Norms and expectations of what corporations should do are changing rapidly. In August 2019, the Business Roundtable, an influential club of the chief executives of major U.S. corporations, announced a new statement on the “Purpose of a Corporation.” Signed by 181 CEOs, the statement of purpose called for a departure from “shareholder primacy” to “stakeholderism” as a core principle of corporate governance, with the CEOs committing to “lead their companies for the benefit of all stakeholders.”

This change of heart in corporate America is a belated response to the decades-old critique and activism against shareholder primacy. Preoccupation with quarterly profits is blamed for making corporations shortsighted, leading to environmental pollution, income inequalities, weakening workers’ rights, and lower capital investments—all of which are believed to undermine social cohesion and long-term competitiveness. Stakeholderism, also called stakeholder economy/capitalism by the World Economic Forum, is expected to encourage a long-term orientation by rebalancing the asymmetric power of shareholders vis-à-vis other stakeholders, and revitalize the legitimacy of business.

A sizable share of corporations already practice some form of stakeholderism in response to pressure from value-conscious investors, consumers, and others. More than 80 percent of large corporations, for example, claim to explicitly contribute to the Sustainable Development Goals. Environment, social, and governance (ESG) investing—a class of value-based investments that target corporations that meet minimum ESG criteria—has been growing rapidly, with an estimated total value of $45 trillion in assets under management.

Ambiguous definitions, mixed results

But stakeholderism has had mixed success. While some companies have managed to create environmental and social value, many engage in “greenwashing” or “impact washing” to mask their unsustainable performances. This is in part due to a mismatch between a renewed corporate purpose that emphasizes stakeholder value, and corporate governance principles and incentive structures that are primarily designed to maximize shareholder returns. Even as corporations make commitments to take greater societal and environmental roles, they often fail to change their governance guidelines and board structures to reflect these intentions. This has resulted in a dissonance between what they aspire to achieve and what they can show for it—a process that can also undo the legitimacy of the emerging stakeholder economy.

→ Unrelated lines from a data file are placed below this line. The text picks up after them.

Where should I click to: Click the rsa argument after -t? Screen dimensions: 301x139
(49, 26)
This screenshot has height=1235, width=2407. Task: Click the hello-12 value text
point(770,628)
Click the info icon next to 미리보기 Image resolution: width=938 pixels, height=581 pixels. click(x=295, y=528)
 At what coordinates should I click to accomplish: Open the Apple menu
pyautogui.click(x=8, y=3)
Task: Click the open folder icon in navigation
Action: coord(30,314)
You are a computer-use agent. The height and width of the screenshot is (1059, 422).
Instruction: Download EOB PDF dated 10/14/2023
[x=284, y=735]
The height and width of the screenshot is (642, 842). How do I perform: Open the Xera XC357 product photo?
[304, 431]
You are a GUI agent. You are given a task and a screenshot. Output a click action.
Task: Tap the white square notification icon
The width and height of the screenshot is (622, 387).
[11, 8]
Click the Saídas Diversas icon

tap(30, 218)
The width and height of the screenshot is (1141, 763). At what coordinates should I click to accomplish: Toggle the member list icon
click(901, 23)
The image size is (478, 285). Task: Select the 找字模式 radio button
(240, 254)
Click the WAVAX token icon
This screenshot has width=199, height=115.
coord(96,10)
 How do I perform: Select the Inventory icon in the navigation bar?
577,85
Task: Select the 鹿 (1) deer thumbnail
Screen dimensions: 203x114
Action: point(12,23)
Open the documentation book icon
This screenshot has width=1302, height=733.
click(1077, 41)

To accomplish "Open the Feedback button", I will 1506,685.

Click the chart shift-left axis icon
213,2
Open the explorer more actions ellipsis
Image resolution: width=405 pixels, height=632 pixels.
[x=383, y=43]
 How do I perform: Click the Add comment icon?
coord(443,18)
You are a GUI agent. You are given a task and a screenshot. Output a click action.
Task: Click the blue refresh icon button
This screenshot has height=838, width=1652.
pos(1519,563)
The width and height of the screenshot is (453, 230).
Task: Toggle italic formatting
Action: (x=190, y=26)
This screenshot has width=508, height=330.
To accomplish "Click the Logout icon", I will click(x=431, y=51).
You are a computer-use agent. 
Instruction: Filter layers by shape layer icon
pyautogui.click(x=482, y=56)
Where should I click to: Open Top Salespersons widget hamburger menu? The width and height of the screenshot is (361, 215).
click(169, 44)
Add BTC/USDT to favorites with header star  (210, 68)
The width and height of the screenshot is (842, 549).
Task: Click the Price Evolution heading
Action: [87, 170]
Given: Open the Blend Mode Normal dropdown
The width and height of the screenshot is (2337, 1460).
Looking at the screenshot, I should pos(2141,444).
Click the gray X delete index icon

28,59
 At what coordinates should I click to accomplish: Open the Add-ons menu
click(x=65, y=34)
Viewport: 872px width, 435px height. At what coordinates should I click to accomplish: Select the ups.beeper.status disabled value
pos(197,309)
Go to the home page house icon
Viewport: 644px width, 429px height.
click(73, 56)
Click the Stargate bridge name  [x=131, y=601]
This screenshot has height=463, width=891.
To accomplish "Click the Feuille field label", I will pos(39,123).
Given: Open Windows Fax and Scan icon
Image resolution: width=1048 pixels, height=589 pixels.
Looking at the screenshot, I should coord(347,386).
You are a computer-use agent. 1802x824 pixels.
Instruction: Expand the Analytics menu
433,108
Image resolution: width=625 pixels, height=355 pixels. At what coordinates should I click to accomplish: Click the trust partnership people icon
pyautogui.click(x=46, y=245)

This is due to a lack of consensus on how corporate governance should adapt to help build a stakeholder economy, due in part to a lack of clarity on who qualifies as a stakeholder as well as what stakeholder value entails. Think of Facebook, with almost 3 billion users, or Boeing, with thousands of customer airlines and hundreds of millions of passenger users, all of whom would qualify as stakeholders. Without specificity on what value a company creates, for which stakeholder and how, a generic commitment to advance stakeholder interests has little practical meaning.

It is also feared that the ambiguity of stakeholderism could enable corporate leaders to amass too much discretionary power that would enable them to dodge shareholder oversight. A vague commitment to all stakeholders could also undermine long-term competitiveness if managers set out to meet multiple goals that are incompatible with one another. Further, implausibly high expectations can end up making managers risk averse, forcing them to settle for a minimum acceptable performance for all stakeholders rather than excelling in specific issues where they have greater competitiveness. A vague and broad focus on stakeholder value could thus make shareholders and other societal stakeholders worse off.

Needed: Institutional Reform

These critiques, however, do not warrant the conclusion that building a stakeholder economy is an impossible agenda. A growing body of scholarly work, including a recent British Academy report, has documented that building a stakeholder economy requires extensive reforms of market institutions to incentivize the creation of long-term corporate and social value. At a minimum, such a reform would include three ingredients:

  • Renewed corporate purpose. This is best defined by the directors of individual businesses, who should specify the stakeholders for whom the businesses will create value, and how this will be achieved. This facilitates effective corporate governance by providing clearly defined goals, and the mechanism for aligning them with corporate strategy. A study by professors Oliver Hart and Luigi Zingales suggests that organizational purpose anchored in maximizing shareholder welfare can help link corporate strategy with stakeholder value. To the extent that shareholders care about certain nonfinancial outcomes, such as environmental sustainability, the purpose of the corporation should be geared toward producing these outcomes. Corporations can then communicate their performance via third-party verified reports to demonstrate if and how they have created the desired outcomes to their stakeholders.
  • Corporate law reform. Corporate law needs to incentivize directors to take responsibility for the company’s long-term interests, including its social and environmental impacts. Corporate law in many countries is anchored on the principle of shareholder primacy, creating legal challenges for firms that adopt a broader conception of purpose. A recent study commissioned by the European Union underscored the need to modify corporate law to foster the pursuit of long-term corporate goals and environmental sustainability by corporate directors. Another positive development is the emergence of legal innovations for new corporate entities with governance structures designed for addressing long-term societal issues. More than 30 states in the U.S. have introduced legal mechanisms for “benefit corporations” that pursue a hybrid mission of creating financial and social/environmental value. Similar innovations could facilitate investments into corporate innovations for addressing social and environmental problems.
  • Complementary regulations. Stakeholderism should not be expected to substitute for the regulation of negative environmental and social externalities. Many of the issues that currently fall within ESG domain are in fact negative societal and environmental externalities that are not suited for self-regulation by markets. Effective regulation of externalities, such as CO2 emissions, can also level out the playing field by penalizing the distorting effects of noncompliance. In a positive development, the European Commission has recently started to develop a legal framework for mandatory human rights and environmental due diligence, which is expected to outline corporate directors’ duties “not to do harm.”

Building a stakeholder economy requires breaking the artificial boundaries that isolate purpose from performance and creating incentive structures that make corporations drivers of sustainable prosperity. This will entail systematic effort to rewire market and regulatory institutions to ensure that they serve the long-term interests of society.